_Records:_
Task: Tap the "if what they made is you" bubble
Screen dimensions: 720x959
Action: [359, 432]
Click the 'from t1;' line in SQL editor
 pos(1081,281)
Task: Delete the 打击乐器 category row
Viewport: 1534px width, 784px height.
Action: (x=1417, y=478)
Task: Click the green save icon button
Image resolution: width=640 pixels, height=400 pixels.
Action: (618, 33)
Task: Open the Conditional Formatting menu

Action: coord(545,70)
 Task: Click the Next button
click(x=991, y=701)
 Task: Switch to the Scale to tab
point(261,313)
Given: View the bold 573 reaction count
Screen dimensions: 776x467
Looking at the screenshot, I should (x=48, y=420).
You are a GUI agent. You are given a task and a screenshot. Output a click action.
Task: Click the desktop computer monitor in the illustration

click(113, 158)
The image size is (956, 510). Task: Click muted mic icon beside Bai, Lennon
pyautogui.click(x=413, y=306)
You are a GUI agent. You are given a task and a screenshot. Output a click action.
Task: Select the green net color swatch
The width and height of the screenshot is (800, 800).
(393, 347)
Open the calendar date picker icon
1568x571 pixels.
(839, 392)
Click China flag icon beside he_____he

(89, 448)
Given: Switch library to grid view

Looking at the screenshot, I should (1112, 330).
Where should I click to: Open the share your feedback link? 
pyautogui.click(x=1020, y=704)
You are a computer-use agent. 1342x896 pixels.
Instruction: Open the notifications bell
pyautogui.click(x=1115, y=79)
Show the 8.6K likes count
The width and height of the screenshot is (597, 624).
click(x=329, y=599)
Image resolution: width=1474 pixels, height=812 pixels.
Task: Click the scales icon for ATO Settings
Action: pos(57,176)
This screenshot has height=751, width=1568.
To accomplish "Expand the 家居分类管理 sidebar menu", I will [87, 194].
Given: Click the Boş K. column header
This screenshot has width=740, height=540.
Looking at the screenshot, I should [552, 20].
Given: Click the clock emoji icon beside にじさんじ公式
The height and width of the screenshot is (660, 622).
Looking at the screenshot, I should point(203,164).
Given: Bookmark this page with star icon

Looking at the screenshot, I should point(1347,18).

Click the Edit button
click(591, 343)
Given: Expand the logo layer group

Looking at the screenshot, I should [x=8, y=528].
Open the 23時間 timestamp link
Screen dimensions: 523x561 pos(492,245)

_What is expected:_ Put every line of the records above into a numbered list, leaving out the blank lines.

_Solution below:_
1. Task: Tap the "if what they made is you" bubble
2. Screen dimensions: 720x959
3. Action: [359, 432]
4. Click the 'from t1;' line in SQL editor
5.  pos(1081,281)
6. Task: Delete the 打击乐器 category row
7. Viewport: 1534px width, 784px height.
8. Action: (x=1417, y=478)
9. Task: Click the green save icon button
10. Image resolution: width=640 pixels, height=400 pixels.
11. Action: (618, 33)
12. Task: Open the Conditional Formatting menu
13. Action: coord(545,70)
14.  Task: Click the Next button
15. click(x=991, y=701)
16.  Task: Switch to the Scale to tab
17. point(261,313)
18. Given: View the bold 573 reaction count
19. Screen dimensions: 776x467
20. Looking at the screenshot, I should (x=48, y=420).
21. You are a GUI agent. You are given a task and a screenshot. Output a click action.
22. Task: Click the desktop computer monitor in the illustration
23. click(113, 158)
24. The image size is (956, 510). Task: Click muted mic icon beside Bai, Lennon
25. pyautogui.click(x=413, y=306)
26. You are a GUI agent. You are given a task and a screenshot. Output a click action.
27. Task: Select the green net color swatch
28. The width and height of the screenshot is (800, 800).
29. (393, 347)
30. Open the calendar date picker icon
31. 1568x571 pixels.
32. (839, 392)
33. Click China flag icon beside he_____he
34. (89, 448)
35. Given: Switch library to grid view
36. Looking at the screenshot, I should (1112, 330).
37. Where should I click to: Open the share your feedback link? 
38. pyautogui.click(x=1020, y=704)
39. You are a computer-use agent. 1342x896 pixels.
40. Instruction: Open the notifications bell
41. pyautogui.click(x=1115, y=79)
42. Show the 8.6K likes count
43. The width and height of the screenshot is (597, 624).
44. click(x=329, y=599)
45. Image resolution: width=1474 pixels, height=812 pixels.
46. Task: Click the scales icon for ATO Settings
47. Action: pos(57,176)
48. This screenshot has height=751, width=1568.
49. To accomplish "Expand the 家居分类管理 sidebar menu", I will [87, 194].
50. Given: Click the Boş K. column header
51. This screenshot has width=740, height=540.
52. Looking at the screenshot, I should [552, 20].
53. Given: Click the clock emoji icon beside にじさんじ公式
54. The height and width of the screenshot is (660, 622).
55. Looking at the screenshot, I should point(203,164).
56. Given: Bookmark this page with star icon
57. Looking at the screenshot, I should point(1347,18).
58. Click the Edit button
59. click(591, 343)
60. Given: Expand the logo layer group
61. Looking at the screenshot, I should [x=8, y=528].
62. Open the 23時間 timestamp link
63. Screen dimensions: 523x561 pos(492,245)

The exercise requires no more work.